I had been sentenced to thirty-six months. This in itself was a shock, but my lawyer assured me that the chances were small I’d have to do all of it, so long as I kept my nose clean. Draft resisters had become a political hot potato; almost certainly some kind of clemency was going to be granted now that the last troops had pulled out of Southeast Asia, and the fact that I had turned myself in (not quite true, but that was how we spun it, with a little help from Darryl Tanner) would count in my favor. Once this Watergate thing got really cooking, he joked, they’d be needing the cell space for half the Republican National Committee, most of the CIA, and every last asshole in the Nixon White House, right down to the wives. Twenty months max, he assured me. Probably a little less.
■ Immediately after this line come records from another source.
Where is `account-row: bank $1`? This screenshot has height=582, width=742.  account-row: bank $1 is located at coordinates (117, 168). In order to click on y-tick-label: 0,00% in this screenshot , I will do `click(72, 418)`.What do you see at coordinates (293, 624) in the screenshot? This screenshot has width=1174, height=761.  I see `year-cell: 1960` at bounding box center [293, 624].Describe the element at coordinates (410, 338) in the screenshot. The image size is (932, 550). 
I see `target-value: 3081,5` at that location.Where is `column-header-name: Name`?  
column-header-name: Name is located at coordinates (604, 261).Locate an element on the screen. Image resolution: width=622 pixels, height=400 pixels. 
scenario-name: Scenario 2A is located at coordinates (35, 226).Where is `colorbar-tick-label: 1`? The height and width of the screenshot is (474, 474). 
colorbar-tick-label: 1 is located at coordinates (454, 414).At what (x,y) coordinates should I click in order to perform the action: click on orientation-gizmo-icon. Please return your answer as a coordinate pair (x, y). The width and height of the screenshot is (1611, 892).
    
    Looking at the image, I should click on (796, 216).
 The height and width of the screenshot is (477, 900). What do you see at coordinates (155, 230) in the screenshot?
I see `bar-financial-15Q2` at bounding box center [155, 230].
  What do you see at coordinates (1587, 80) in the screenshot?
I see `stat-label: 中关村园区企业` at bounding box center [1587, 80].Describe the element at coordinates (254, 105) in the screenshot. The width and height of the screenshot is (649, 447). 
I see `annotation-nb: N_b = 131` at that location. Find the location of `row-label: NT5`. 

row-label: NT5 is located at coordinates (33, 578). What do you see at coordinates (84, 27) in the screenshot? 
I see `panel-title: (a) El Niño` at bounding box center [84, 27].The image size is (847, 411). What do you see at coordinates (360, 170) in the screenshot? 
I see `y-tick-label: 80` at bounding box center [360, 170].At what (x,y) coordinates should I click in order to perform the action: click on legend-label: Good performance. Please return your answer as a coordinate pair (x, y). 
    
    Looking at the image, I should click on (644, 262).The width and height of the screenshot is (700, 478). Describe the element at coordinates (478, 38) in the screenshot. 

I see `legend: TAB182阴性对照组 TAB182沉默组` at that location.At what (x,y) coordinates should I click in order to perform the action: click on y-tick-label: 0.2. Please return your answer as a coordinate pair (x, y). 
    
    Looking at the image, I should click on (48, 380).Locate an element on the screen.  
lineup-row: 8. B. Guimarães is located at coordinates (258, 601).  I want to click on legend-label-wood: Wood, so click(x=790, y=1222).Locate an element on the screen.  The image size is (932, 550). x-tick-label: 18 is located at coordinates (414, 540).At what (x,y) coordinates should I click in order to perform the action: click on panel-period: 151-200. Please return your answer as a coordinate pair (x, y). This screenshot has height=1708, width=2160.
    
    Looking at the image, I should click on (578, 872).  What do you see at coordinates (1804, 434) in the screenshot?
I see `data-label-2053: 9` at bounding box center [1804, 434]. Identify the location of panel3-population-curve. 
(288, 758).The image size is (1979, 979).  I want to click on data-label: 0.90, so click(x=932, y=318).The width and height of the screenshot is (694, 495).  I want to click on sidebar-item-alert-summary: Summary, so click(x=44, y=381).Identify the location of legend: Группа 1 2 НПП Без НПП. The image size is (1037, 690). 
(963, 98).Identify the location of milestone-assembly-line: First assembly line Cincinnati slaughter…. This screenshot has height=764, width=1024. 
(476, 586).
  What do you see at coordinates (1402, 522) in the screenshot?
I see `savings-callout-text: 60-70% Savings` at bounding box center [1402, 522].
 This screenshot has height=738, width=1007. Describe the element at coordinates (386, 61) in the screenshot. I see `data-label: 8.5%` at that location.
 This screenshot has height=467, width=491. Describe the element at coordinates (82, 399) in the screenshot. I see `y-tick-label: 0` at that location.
Of course, that wasn’t what happened, at least not soon enough for me. My lawyer’s earnest letters to the review board about my dying father (“a decorated hero of the Second World War”), the infant daughter I had barely held in my arms, my flawless record as a guest of the Federal Bureau of Prisons-all were met with stony silence. As I turned the corner on year two and looked down the long corridor of my remaining federal time, with no sign at all that I was going to get out ahead of schedule, I pulled my mind back from all thoughts of home like a turtle tucking his head into his shell. I figured I was in for the full bite, clemency or no. So when, with just six months to go, the block PO came to find me and announced that the word had come down, the troops were going home for Christmas, that I should pack my things and report to the watch commander’s office on the double because the hour of my liberty was at hand, I heard the sound of a string being pulled, and knew whose finger was upon it.